En Paca, le suspens reste de mise. Le sortant LR Renaud Muselier et Thierry Mariani sont donnés au coude-à-coude, entre 30 et 35%, selon différents sondages. Le troisième homme Jean-Laurent Felizia (EELV/PS/PCF), positionné entre 14 et 18%, a dit vouloir se maintenir au second tour mais le le bureau exécutif d’EELV a décidé de lui retirer son soutien pour faire barrage au RN.
La droite peut se réjouir de voir sortir en tête Jean Rottner dans le Grand Est, Christelle Morançais dans les Pays de la Loire et Hervé Morin en Normandie.
A gauche, les sortants prennent également une option, comme Carole Delga (PS/PCF) en Occitanie, donnée autour de 40%, ou Alain Rousset (PS) en Nouvelle-Aquitaine, tandis qu’en Bourgogne-Franche-Comté, Marie-Guite Dufay (PS) parvient à devancer d’une courte tête le RN Julien Odoul (26% contre 24%).
« Offre politique illisible »
Le jeu est très ouvert en Bretagne, où le socialiste Loïg Chesnais-Girard arrive légèrement en tête, et dans le Centre-Val-de-Loire, où François Bonneau (PS) devra négocier serré avec le candidat EELV/LFI Charles Fournier pour conserver sa région.
Enfin, en Corse, le président sortant de l’exécutif corse, l’autonomiste Gilles Simeoni, devra faire le plein des voix nationalistes pour battre la liste de droite menée par le maire d’Ajaccio Laurent Marcangeli, qu’il devance d’une courte tête, selon les sondages.

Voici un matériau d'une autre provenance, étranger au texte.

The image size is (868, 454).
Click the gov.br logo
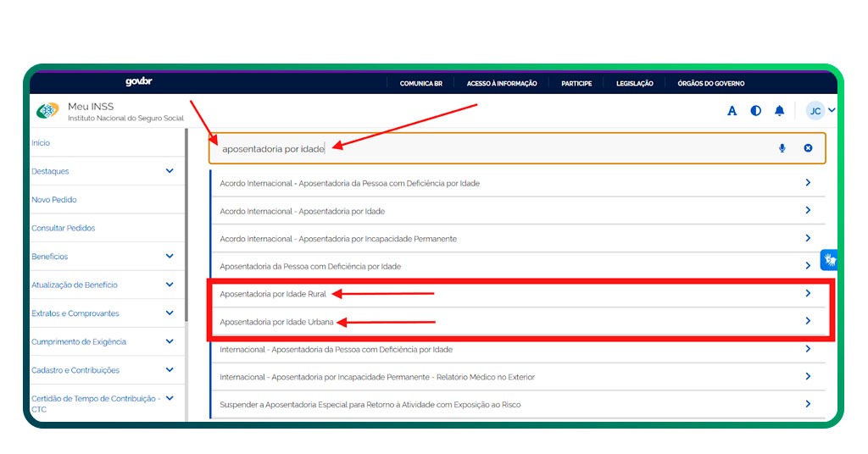point(138,82)
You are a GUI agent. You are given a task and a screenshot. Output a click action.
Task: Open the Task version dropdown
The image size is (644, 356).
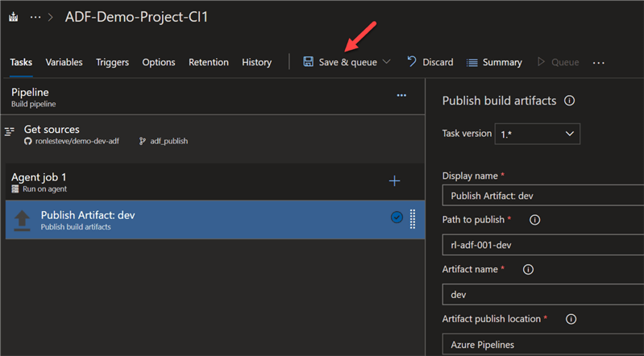[x=538, y=134]
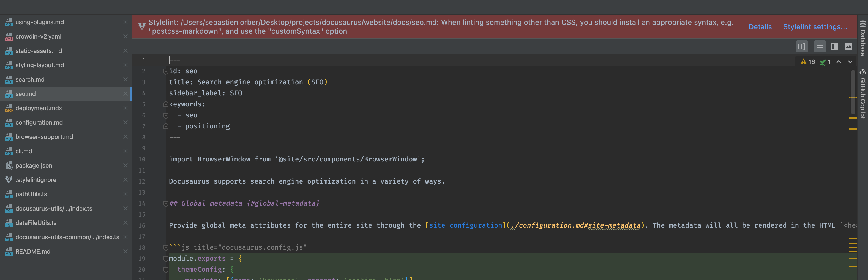Jump to previous highlighted problem
Image resolution: width=868 pixels, height=280 pixels.
point(839,62)
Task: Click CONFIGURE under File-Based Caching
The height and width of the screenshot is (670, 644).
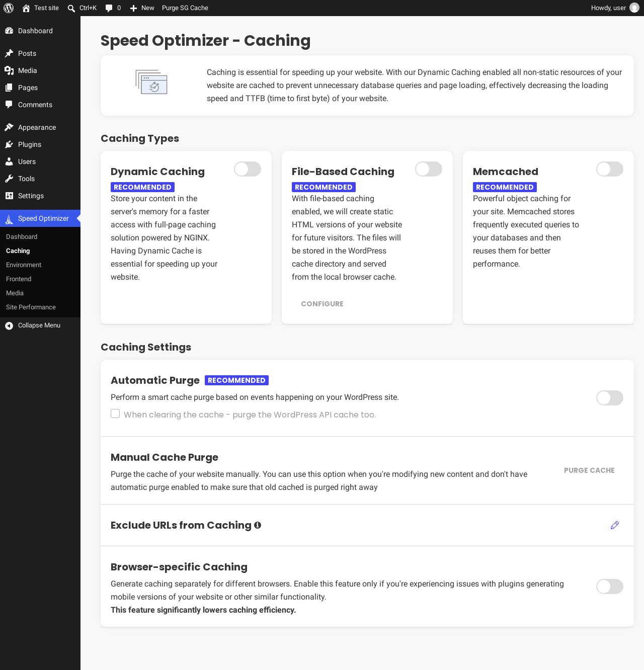Action: pos(323,304)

Pour les départementales, un scrutin resté à l’ombre des régionales, la stabilité était attendue, avec une large majorité pour la droite, selon l’Assemblée des départements de France. « Il ne faut pas tirer de leçons pour la présidentielle », considère le politologue Gérard Grunberg, pour qui « ces régionales sont la réplique des municipales », avec pour l’essentiel « une prime aux sortants ». La spécialiste de l’abstention Céline Braconnier a surtout retenu « une journée très très problématique du point de vue de la démocratie représentative » à cause de l’abstention, qui traduit à ses yeux une « offre politique illisible ».